Dashboard > ActiveRecord > ... > How to > Using NHibernate.Search with ActiveRecord
Using NHibernate.Search with ActiveRecord
Added by David Moore, last edited by David Moore on Aug 07, 2008  (view change)
Labels: 
(None)


What this guide will help you with:

  • Take one of your ActiveRecord models and mark up fields in it you want to index
  • Create an index of your the model
  • Search the index and get the results

What this guide won't help you with:

  • Tuning the performance of the indexing and searching (or even taking them into consideration)
  • Automating the creation and synchronizing of the index
  • Integrating NHibernate.Search with ActiveRecord gracefully
  • Making coffee

Prerequisites:

  • A knowledge of Subversion, and building Castle and other projects from source using tools such as Nant
  • Your web application / project already set up using Castle, including 1 or more ActiveRecord models we can try indexing and searching
  • A grasp of NHibernate, ActiveRecord etc

ActiveRecord provides an excellent way for managing your database entities. When it comes to searching for and acquiring these entities in flexible ways, ActiveRecord can do the trick in many cases, using various criteria.

However, when it comes to complex or more intelligent searches, particularly full-text, then the demand arises for a component that can index and analyse the data you want to search on in powerful ways.

This is where Lucene comes in (a free open source Apache project):

"Apache Lucene is a high-performance, full-featured text search engine library written entirely in Java. It is a technology suitable for nearly any application that requires full-text search, especially cross-platform."

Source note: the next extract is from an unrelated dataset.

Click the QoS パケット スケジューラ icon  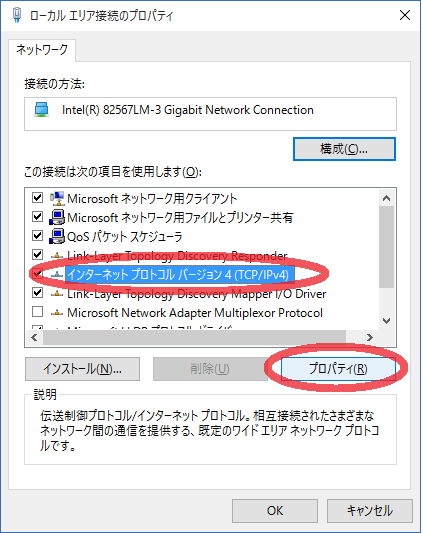point(57,237)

Lucene has been ported to many languages and platforms, including a .NET implementation called Lucene.Net. It's used on many many websites and applications, including Wikipedia (http://wiki.apache.org/lucene-java/PoweredBy).

The Hibernate.Search project integrates Lucene with Hibernate:

"Full text search engines like Apache Luceneā„¢ are a very powerful technology to bring free text/efficient queries to applications. If suffers several mismatches when dealing with a object domain model (keeping the index up to date, mismatch between the index structure and the domain model, querying mismatch...) Hibernate Search indexes your domain model thanks to a few annotations, takes care of the database / index synchronization and brings you back regular managed objects from free text queries. Hibernate Search is using Apache Lucene under the cover"

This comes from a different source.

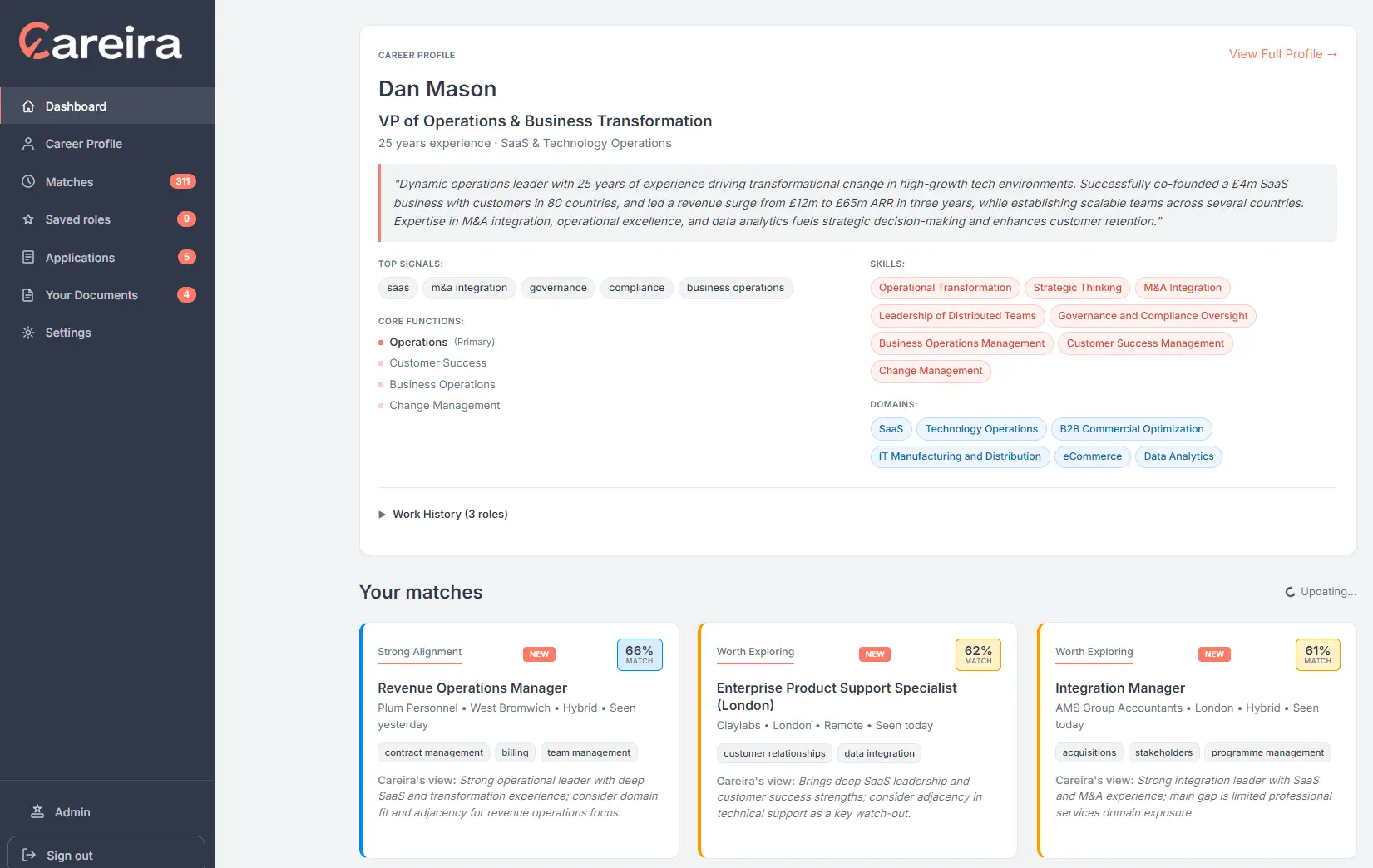The image size is (1373, 868).
Task: Click the Your Documents file icon
Action: click(x=28, y=295)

This all sounds great right?

The NHibernate.Search work was recently done, so now we want to get this working with ActiveRecord so we can manage, index and search our entities easily.

What you need

  • You need to be working from the Castle Project Trunk and be able to build it. This is because we need to be using NHibernate 2.x. You really should be using the trunk anyway, as it will have the latest bug fixes and newest features, and many people are using the trunk for production websites.

References and Documentation

The following links should help you as you work more with NHibernate.Search, i.e. getting familiar with Lucene and Lucene queries, how Lucene is integrated through Hibernate.Search, etc:

Lucene: http://lucene.apache.org/
Lucene.Net: http://incubator.apache.org/lucene.net/
Hibernate.Search documentation (For the Java version, but has a very similar API): http://www.hibernate.org/hib_docs/search/reference/en/html/
NHibernate documentation: http://www.hibernate.org/hib_docs/nhibernate/1.2/reference/en/html/

Getting and building NHibernate.Search

NHibernate.Search is located under /src/NHibernate.Search, but you will also need the /lib dir from the trunk for Lucene.Net.dll

  • Build using Nant (or alternatively, add the project to your solution)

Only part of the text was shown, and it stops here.